● TASK REQUIREMENTS:
1: From the stroke account below, repeat word for word the part that opens with the words containing "Like I only" and closes with "along the way.".
2: Carry on the stroke survivor's account below from its final sentence.

● EXCERPT:
- Opening Delimiter -

Toni: My name’s Toni. I had a stroke in 2013. That was my major stroke that I had then, and since then I’ve had three TIAs. Back then I was a primary school teacher, mum of three kids, or adult-ish kids at that stage.

When I had my stroke, we didn’t know that I’d had my stroke. I just didn’t feel right, I also felt a bit off-colour, I didn’t have any of the F.A.S.T. symptoms. When I started feeling unwell and stuff was on the Wednesday. So I didn’t go to the doctors until the Monday. And so then I was sent for an MRI and CT scan. And on the Wednesday I was told that I’d actually had a stroke.

So I was never admitted to hospital, never went to any sort of rehab, it was all just recovery at home, because I could walk and talk.

Like I only had a little bit of left-sided weakness. And then it was more about, as I tried to do things, that I discovered that, “Hang on this isn’t right.” And when I say try to do things, it was more the cognitive types of things. So whether it was forgetting how to knit, or not being able to add up or spell things properly, they were all things I discovered along the way.

A big thing for me is that I suffer from sensory overload. So I know that at the moment, people don’t think that I’ve had a stroke, but I go from being like this, and then I actually lose the ability to walk and talk properly at the extreme end, I suppose. It’s like, if we go on a holiday, and we have to fly, I have to go in a wheelchair. I cannot walk off the plane because I’ve totally lost that ability.

Going to the shops for shopping, I… Part of that sensory overload, you know after about an hour or so, the lights, and people, and music, and everything, all interacts with me and so I get my left-side neglect. So not aware of my left-hand side. I start losing the vision in my eyes. So I bumped into things because I’ve just… I’m not aware that they are there. I’ve been assessed as never able to work because of the effects of that sensory overload and how severe it can get.

I don’t drive because obviously, you know I might be fine now to drive somewhere, but once that kicks in, there’s no way I’d be safe to drive back home.

I actually have no known cause for my stroke. We talk about the risk factors of stroke. And the only risk factor I had was actually being overweight. You know, I’ve got low blood pressure, low cholesterol, so all of those things that you sort of think would be there.

- Closing Delimiter -

● DATA UNDER STUDY:
- Opening Delimiter -

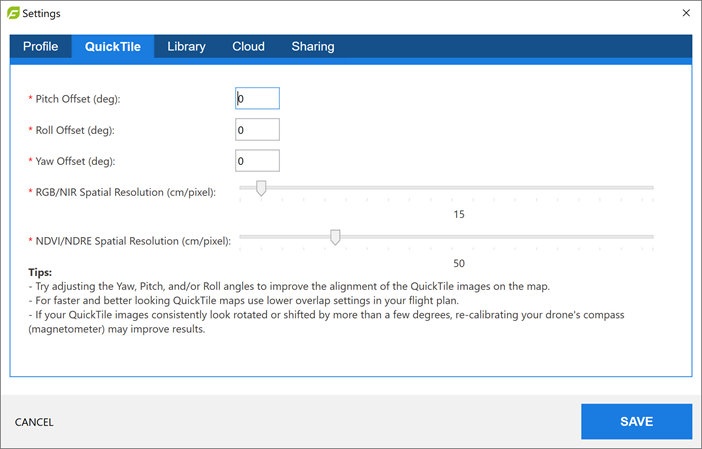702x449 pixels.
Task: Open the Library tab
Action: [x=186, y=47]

- Closing Delimiter -
- Opening Delimiter -

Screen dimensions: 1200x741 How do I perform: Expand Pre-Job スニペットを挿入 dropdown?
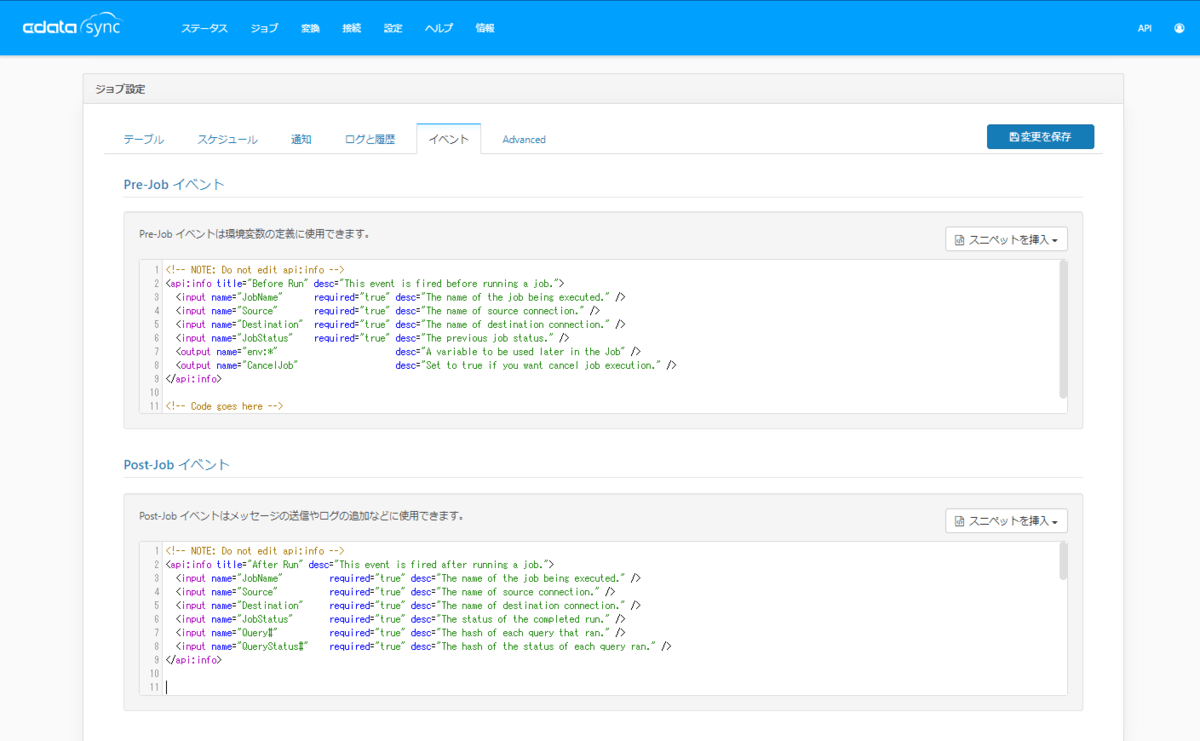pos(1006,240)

- Closing Delimiter -

● ANSWERS TO EACH TASK:
1:
Like I only had a little bit of left-sided weakness. And then it was more about, as I tried to do things, that I discovered that, “Hang on this isn’t right.” And when I say try to do things, it was more the cognitive types of things. So whether it was forgetting how to knit, or not being able to add up or spell things properly, they were all things I discovered along the way.

2:
People comment on my resilience. And I suppose for me, I don’t see it as being my resilience. It’s always been me. Like I’ve always been, I suppose, looking for the positives in everything.

And, you know, I can take from my stroke that I know that things could have been a lot different situation for me, but I know my limitations. I can’t read anymore. That’s been a big thing. So I can read like newspaper articles, but I can’t actually read books or novels because I can’t follow storylines, can’t remember who all the characters are.

Decision-making is…That can be…I always bring it back to one day and my husband and were up at Coles, grocery shopping. And I just couldn’t work out whether I should buy bacon or not for breakfast. And I ended up in tears, because I couldn’t decide whether to buy that bacon or not, which, you know, is a bit stupid, but…

That’s what I do, and those things happen, you know? And again, it’s one of those… It’s the unpredictability. You don’t know when that emotional response is going to kick in. So I work within what I know I can do.

For me, the real big positive out of having a stroke was that I was able to reconnect back with drawing. So growing up, I used to always have my coloured pencils out, drawing the birds and things that were around, and I’d love to be able to have my own exhibition one day.

Make sure that you keep time to do something you enjoy. You know, not everything has to be solely rehab focused, try and find something in there where you find time for you, because you don’t want to lose you.